- French name: Mouvement Wafa
- Secretary-General: Abderraouf Ayadi
- Founded: 2012
- Split from: Congress for the Republic (CPR)
- Ideology: Secularism Pan-Arabism
- Political position: Centre-left to left-wing
- Assembly of the Representatives of the People: 0 / 217

Website
- facebook.com/mvt.wafa

= Wafa Movement =

Tunisian political party

The Wafa Movement (حركة وفاء), sometimes referred to as the Independent Democratic Congress, is a political party in Tunisia.

The party was founded in 2012 by a number of constituents who broke away from the Congress for the Republic (CPR). Led by the short-time CPR secretary-general Abderraouf Ayadi, the party however remained loosely allied with the governing Troika coalition of Ennahda, CPR and Ettakatol.

Generally seen as a secular, left-leaning party, the Wafa Movement reached out to Islamists on the grounds of seeking unity among revolutionary forces. In the 2014 elections, the party lost its parliamentary representation.

==History==

===Formation===
On 19 April 2012, CPR secretary-general Abderraouf Ayadi had been dismissed from his official functions following controversies over Ayadis approval of Samir Geageas right-wing Lebanese Forces, a Christian militia responsible for the Sabra and Shatila massacre of hundreds of Palestinian refugees in 1982.

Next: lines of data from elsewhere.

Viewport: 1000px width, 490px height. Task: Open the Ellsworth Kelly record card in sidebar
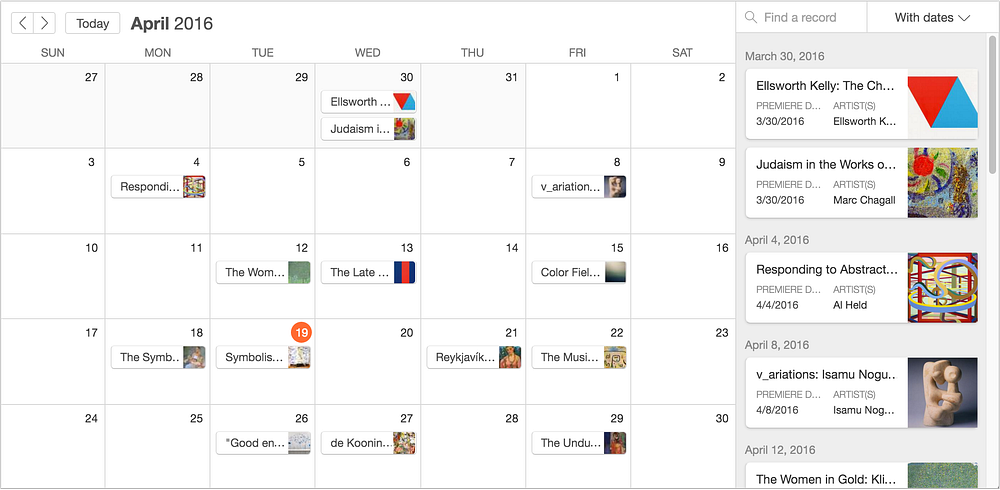pos(862,104)
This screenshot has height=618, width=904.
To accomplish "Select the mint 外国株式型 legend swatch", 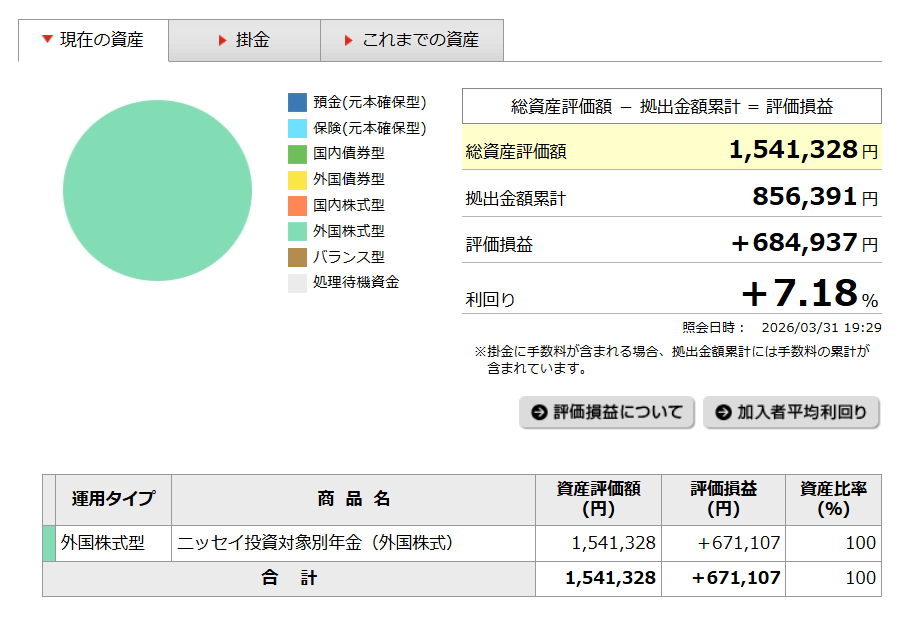I will coord(297,231).
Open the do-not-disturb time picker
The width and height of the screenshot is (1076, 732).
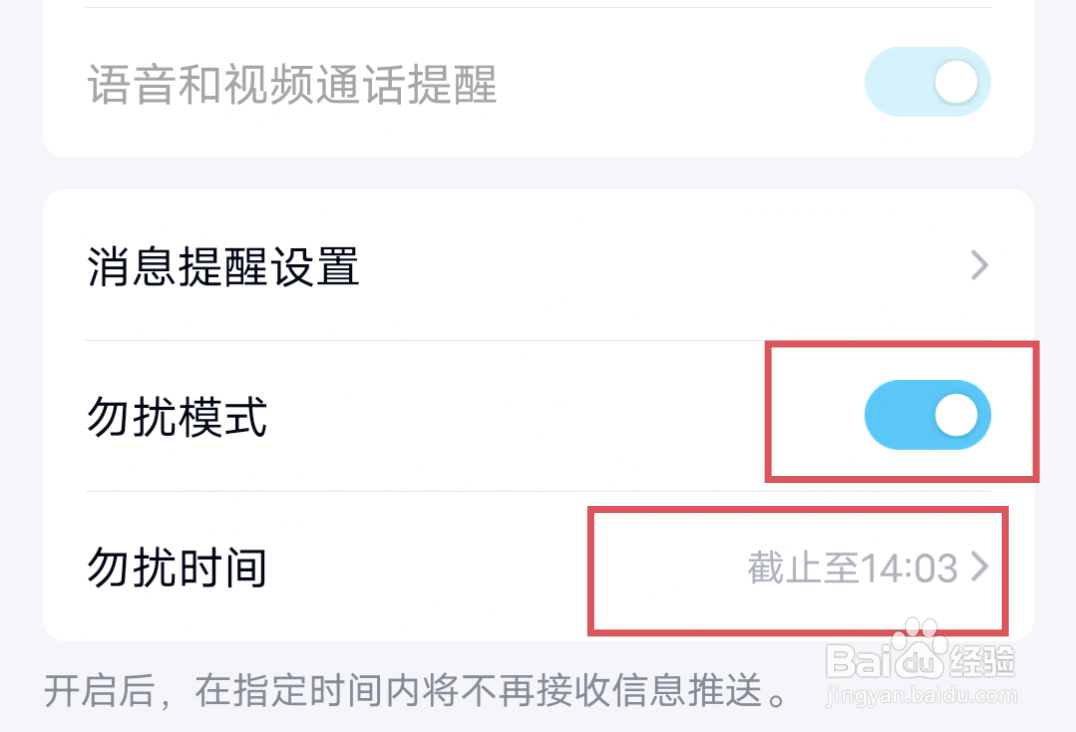click(x=850, y=567)
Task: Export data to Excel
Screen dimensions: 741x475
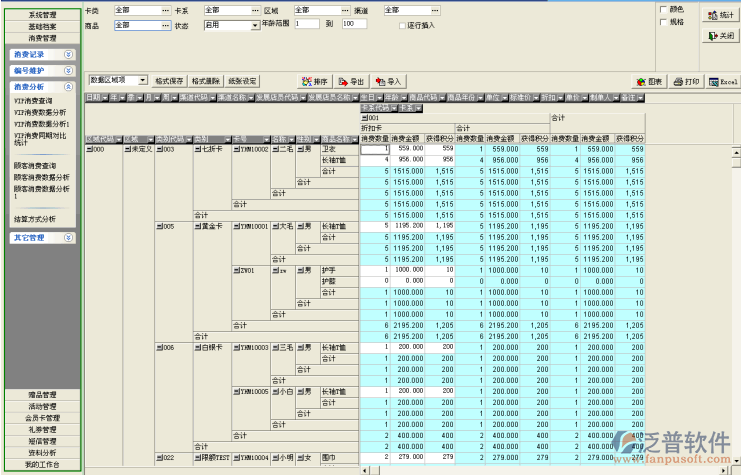Action: tap(722, 81)
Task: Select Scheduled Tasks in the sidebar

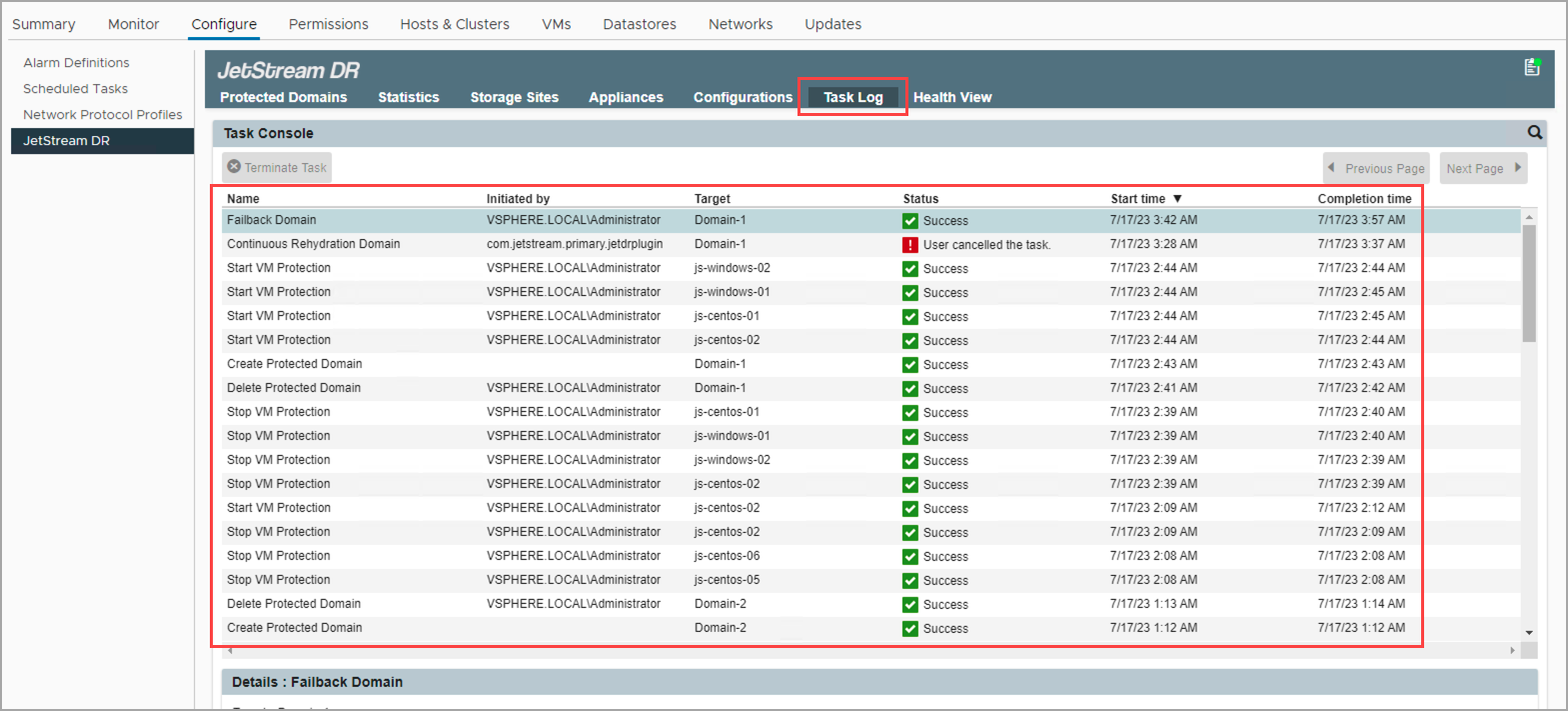Action: 76,89
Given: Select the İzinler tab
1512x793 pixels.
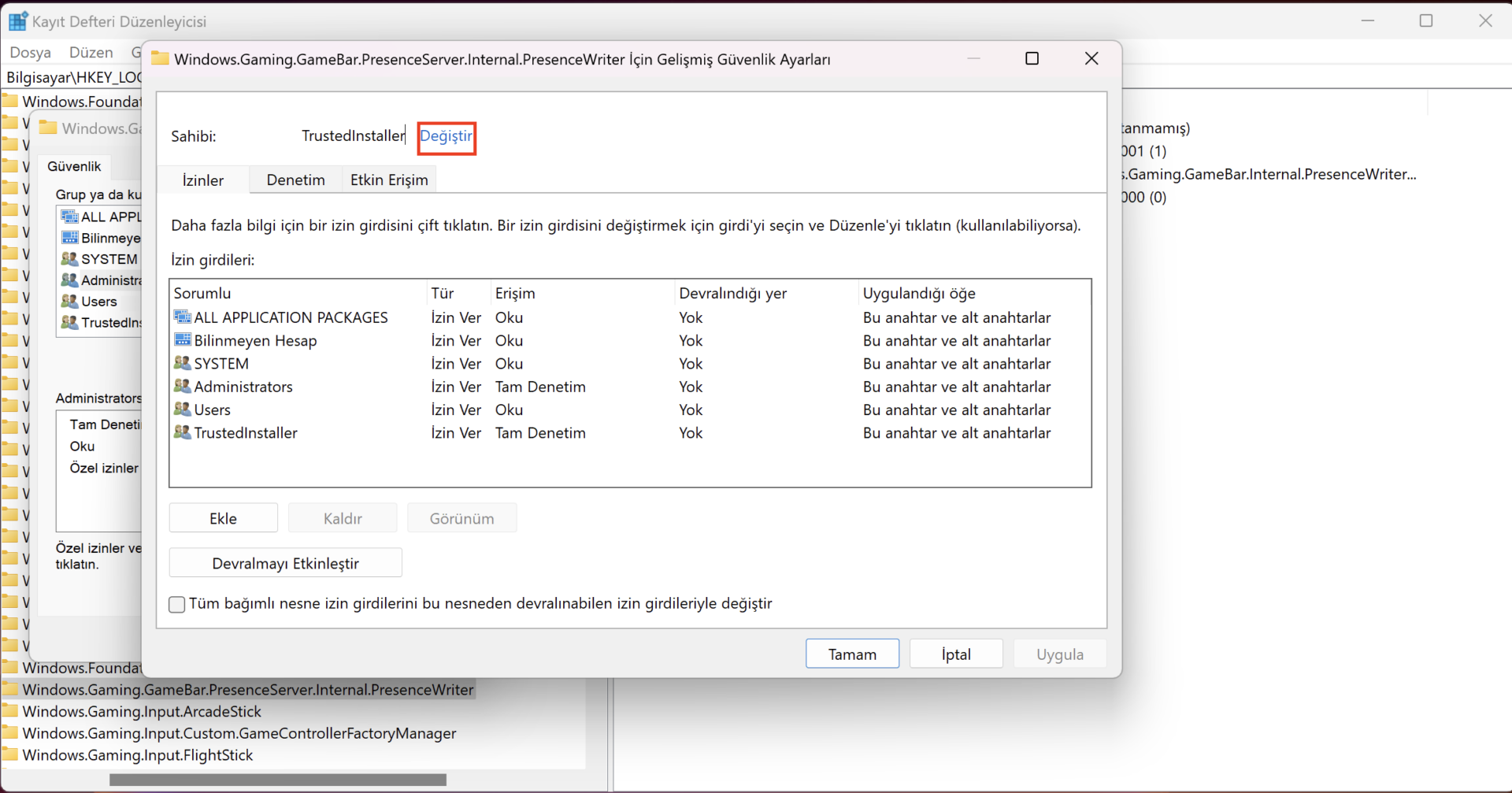Looking at the screenshot, I should 203,180.
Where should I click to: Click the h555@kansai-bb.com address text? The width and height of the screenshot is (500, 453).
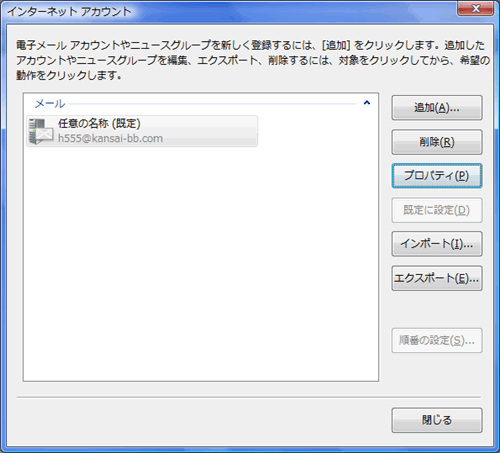pos(110,138)

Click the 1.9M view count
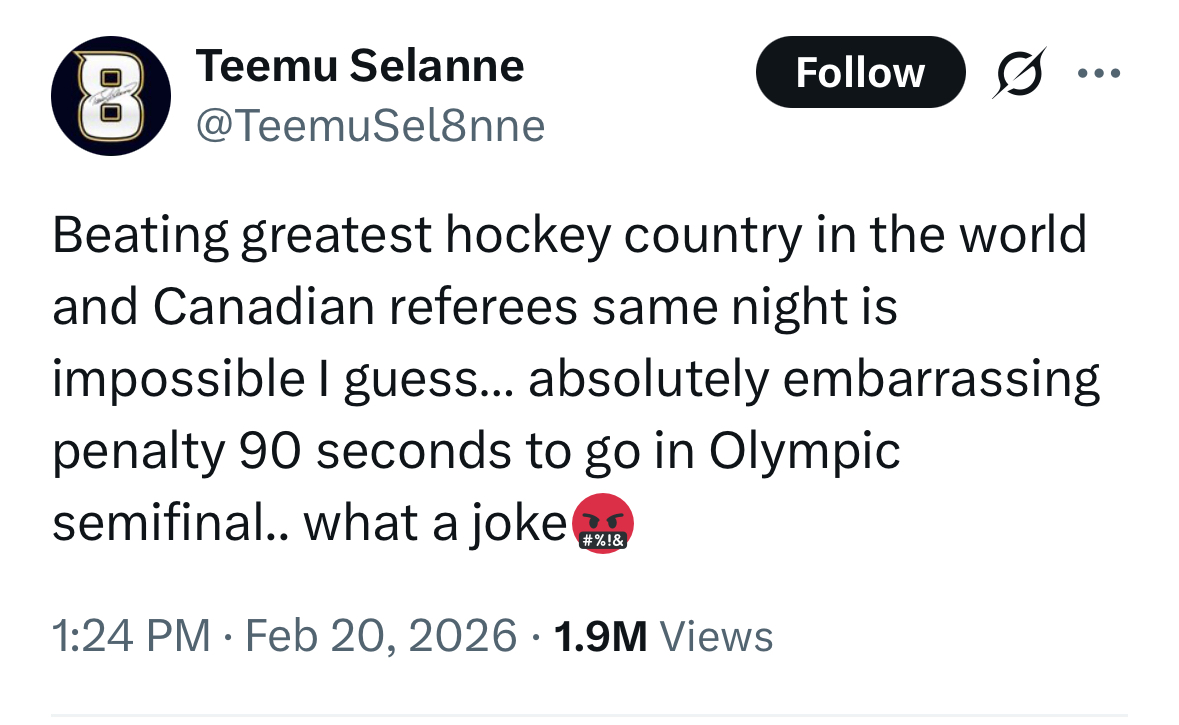(600, 636)
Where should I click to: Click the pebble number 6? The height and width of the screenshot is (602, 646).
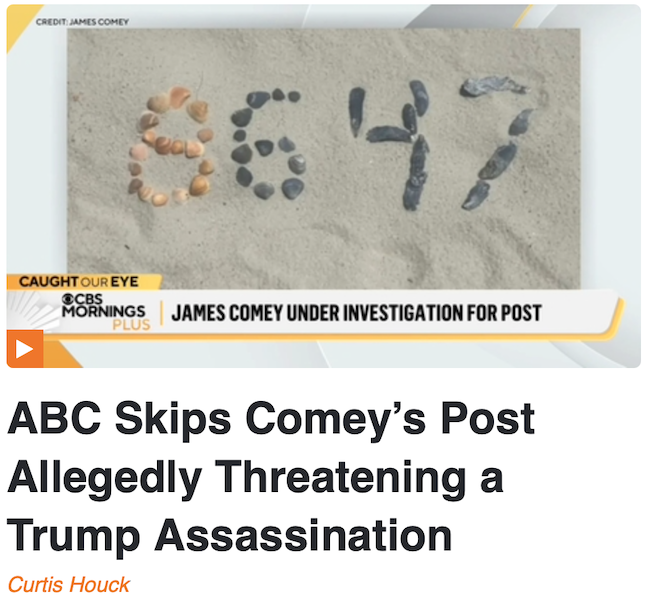coord(268,144)
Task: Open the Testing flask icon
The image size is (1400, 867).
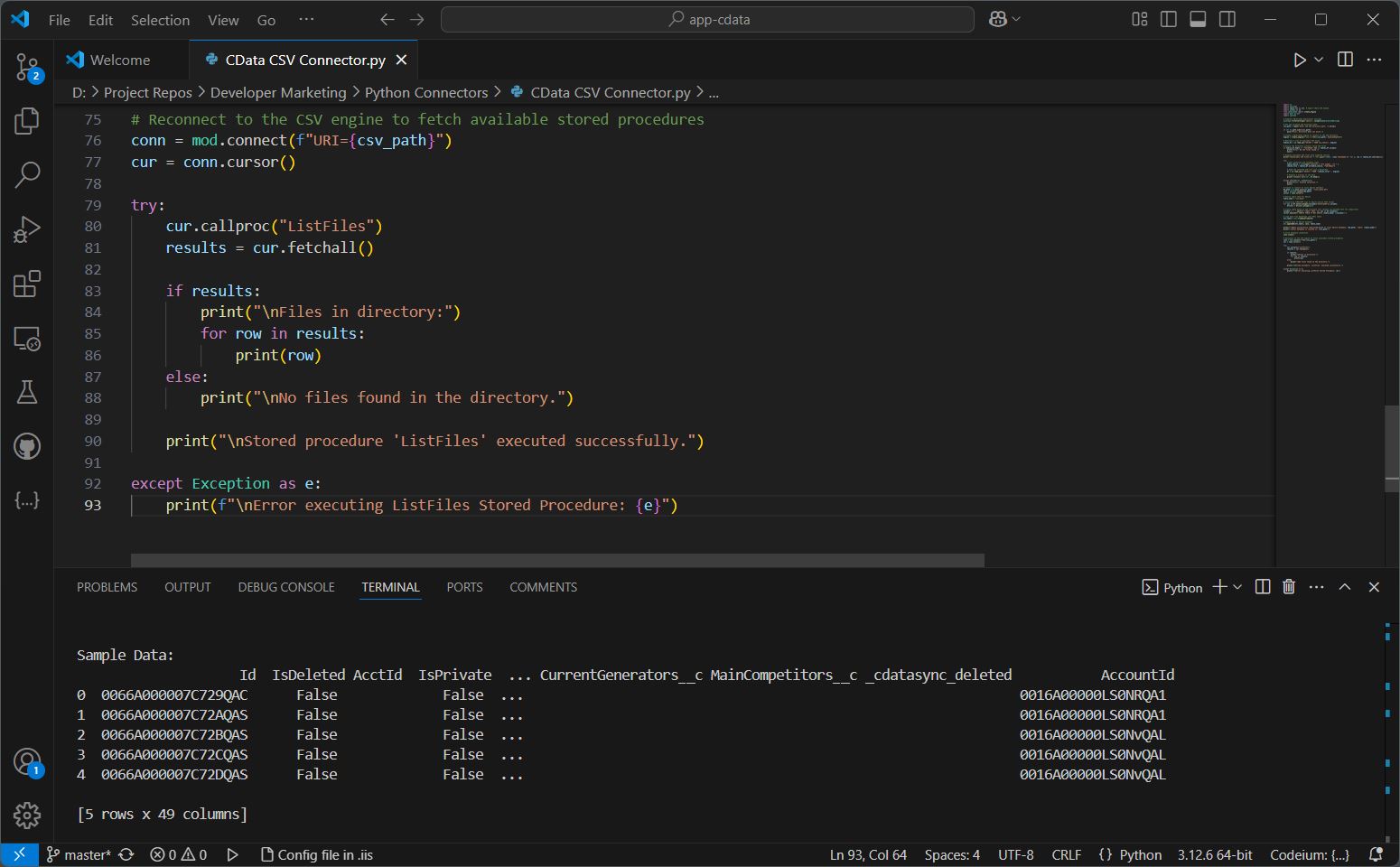Action: click(x=27, y=392)
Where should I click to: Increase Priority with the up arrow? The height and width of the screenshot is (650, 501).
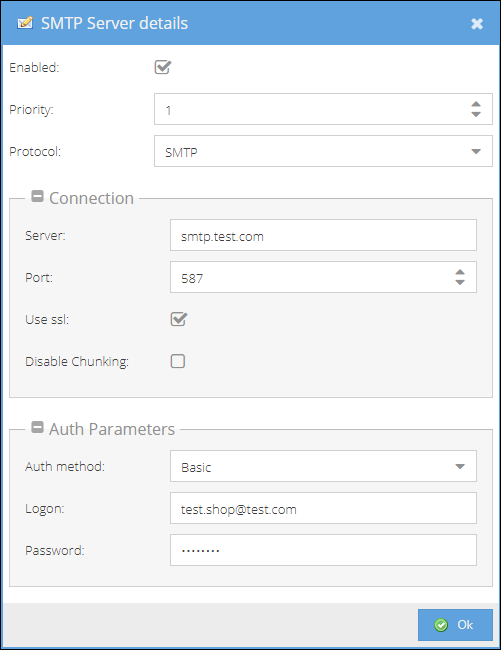(476, 104)
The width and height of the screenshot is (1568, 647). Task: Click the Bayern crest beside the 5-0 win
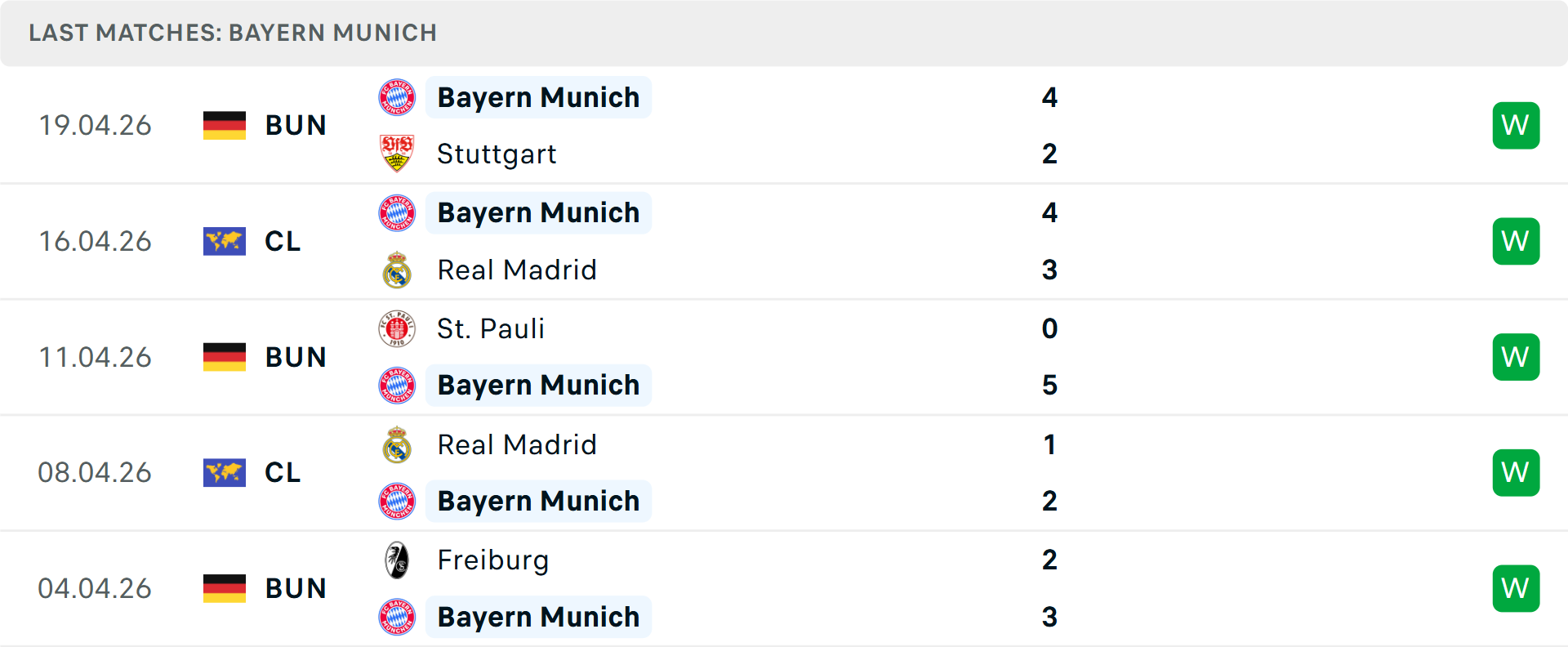pos(397,385)
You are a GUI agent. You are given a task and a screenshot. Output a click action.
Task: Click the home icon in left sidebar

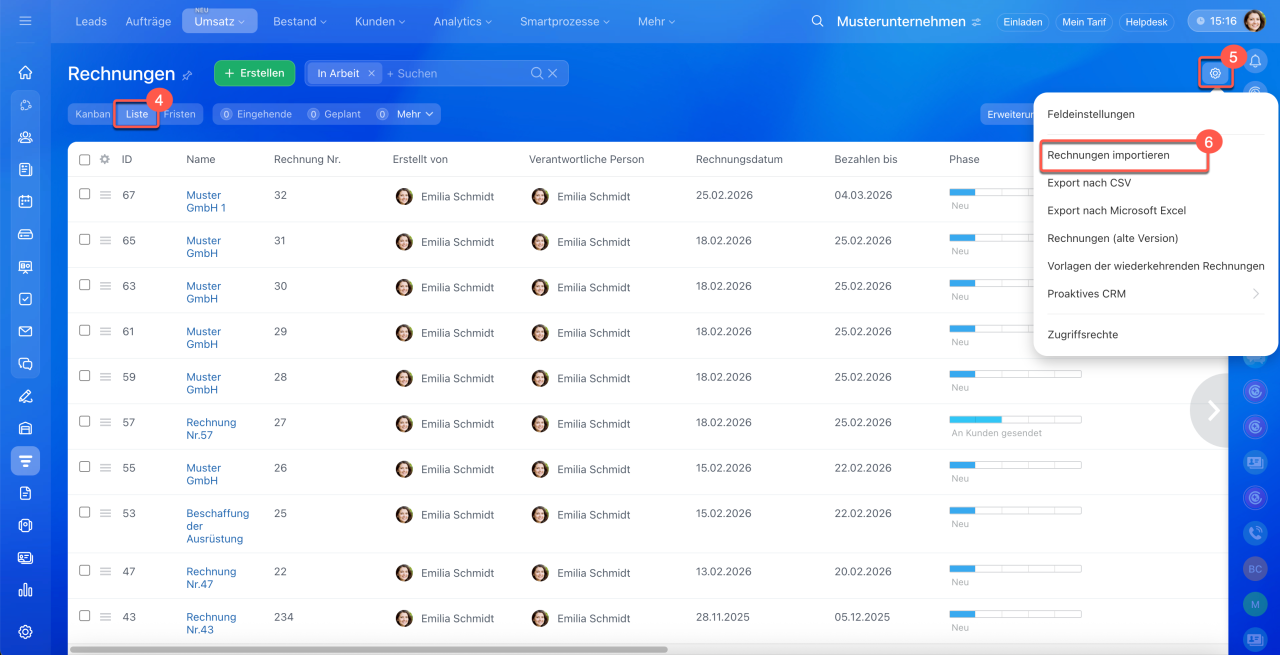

A few days later, on 9 May 2012, Ayadi and a group of fellow constituents announced that they would leave the CPR to form a new party under the name of "Wafa", meaning "faithful", used here in the sense of "faithful to the revolution". On July 25, the party was officially founded, "with the sole objective of realizing the revolution’s objectives: work, liberty and national dignity."

===Constituent Assembly===
In November 2012, the party announced it would sue Israel for the 1988 assassination of Fatah-official Abu Jihad by Sayeret Matkal Colonel Nahum Lev in Tunis. Wafa attorney Fadira Najjar considered the assassination a war crime under international law and claimed that deposed Tunisian president Zine El-Abidine Ben Ali as well as security officials colluded with Israel.

In January 2013, secretary-general Ayadi supported the inscription of legal jihad into the Constitution of Tunisia. Allegedly he also advocated the integration of jihadist fighters into the Tunisian Army, which however was immediately demented by Wafa party officials.
On 20 November 2013, Wafa president Abderraouf Ayadi proposed that a dialogue be started with militant Islamist group Ansar al-Sharia.

===2014 elections===
Having started with 12 parliamentarians in 2012, the Wafa Movement went into the 2014 parliamentary election with 10 seats, all of which it lost receiving a mere 0.70% of the electoral vote. For the following presidential election, Wafa had already nominated its secretary-general Ayadi who however withdrew his candidacy after the electoral results were published calling the election a "soft coup" with the comeback of old regime figures. Wafa harshly criticized the candidacy of Beji Caid Essebsi, stating that he would have no place in a revolution of the youth against the former regime. The party later supported the electoral campaign of interim president Moncef Marzouki.